[XML-SIG] DOM: Multiple proxy problem

Andrew M. Kuchling akuchlin@cnri.reston.va.us
Tue, 6 Oct 1998 12:00:33 -0400 (EDT)


I've realized there's a potential problem with the current DOM
implementation, and am wondering how to fix it.

Problem:
========

The basic structure of a DOM document tree is stored as a tree of
_nodeData instances; each instance contains data about that node
(type, value, children, etc.).  Instances don't hold a reference to
their parent, because this causes cycles which make Python's
refcounting GC fail.  (I may eventually change _nodeData instances
into lists, which may reduce the memory usage and improve the speed.
That's irrelevant for the moment.)

A user of the DOM interface will never come into contact with a
_nodeData instance; instead, the user deals with Element, Text,
CDATASection, ... instances, which contain some attributes (including,
most importantly, the parent node) and delegates other attributes to
the _nodeData instance that's being proxied.  This avoids creating
cycles, and the garbage collector and user frolic happily.

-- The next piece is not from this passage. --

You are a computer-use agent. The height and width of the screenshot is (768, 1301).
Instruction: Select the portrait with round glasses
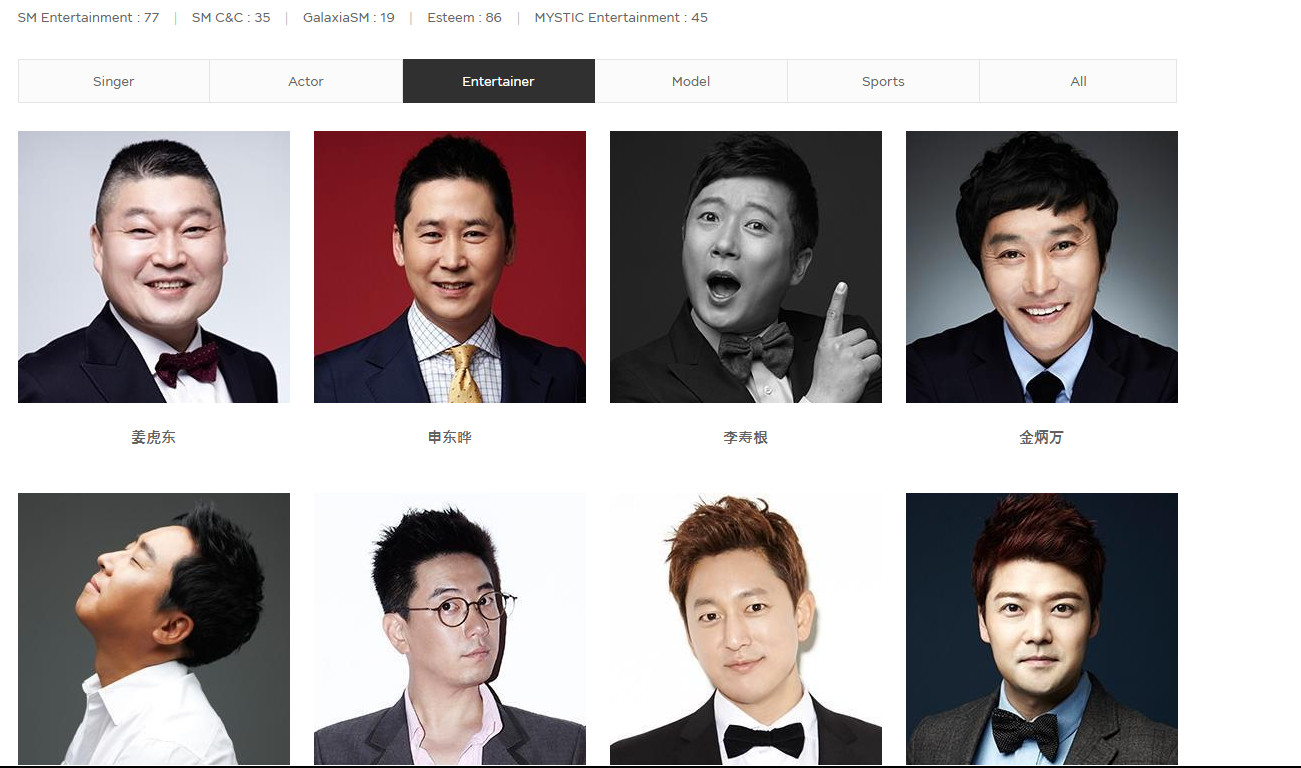[x=450, y=629]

However... consider having multiple proxies for the same _nodeData
instance.  Here's a tree:

   Element 'title'
      Text 'chunk of text'
      Text 'another chunk'

Call the two text nodes t1 and t2.  Get two references to t2, by
something like:

ref1 = Element.get_childNodes()[1]
ref2 = Element.get_childNodes()[1]

Now, move t2 somewhere else:
OtherElement.appendChild( ref1 )

This automatically deletes t2 from its parent's list of children, adds
it to the other element, and updates ref1's parent pointer.  ref2's
pointer is now out of date; if you then do
YetAnotherElement.appendChild( ref2 ), things will go funny.

Solution (?)
============

	How do we solve this?  Given a _nodeData instance, there's no
fast way to find its parent; you can start at the root and crawl the
tree, but this isn't a complete solution, because the node may have
been removed from the tree and added to a DocumentFragment.  (Can we
invent a way of quickly finding the parent, without reintroducing
cycles?  This would fix the problem nicely, and in fact probably
remove the need for proxies completely.)

	We can, at least, detect the problem; if appendChild finds
that t2 isn't actually a child of the purported parent node, it can
raise an exception.  I'll implement that sanity check in the meantime,
and may just leave it in; if people encounter that exception
frequently, the problem is worth fixing more carefully.

	I'd really appreciate hearing some suggestions about this.

	BTW, using PyExpat on my Ultra 10, the 279K hamlet.xml file is
converted to a DOM tree in about 7 seconds; about 40K/sec. The DOM
tree seems to be correct, though it's leaving in Text nodes containing
ignorable whitespace; got to fix that...

-- 
A.M. Kuchling			http://starship.skyport.net/crew/amk/
I didn't say it was my fault. I said it was my responsibility. I know the
difference.
    -- Rose Walker, in SANDMAN #60: "The Kindly Ones:4"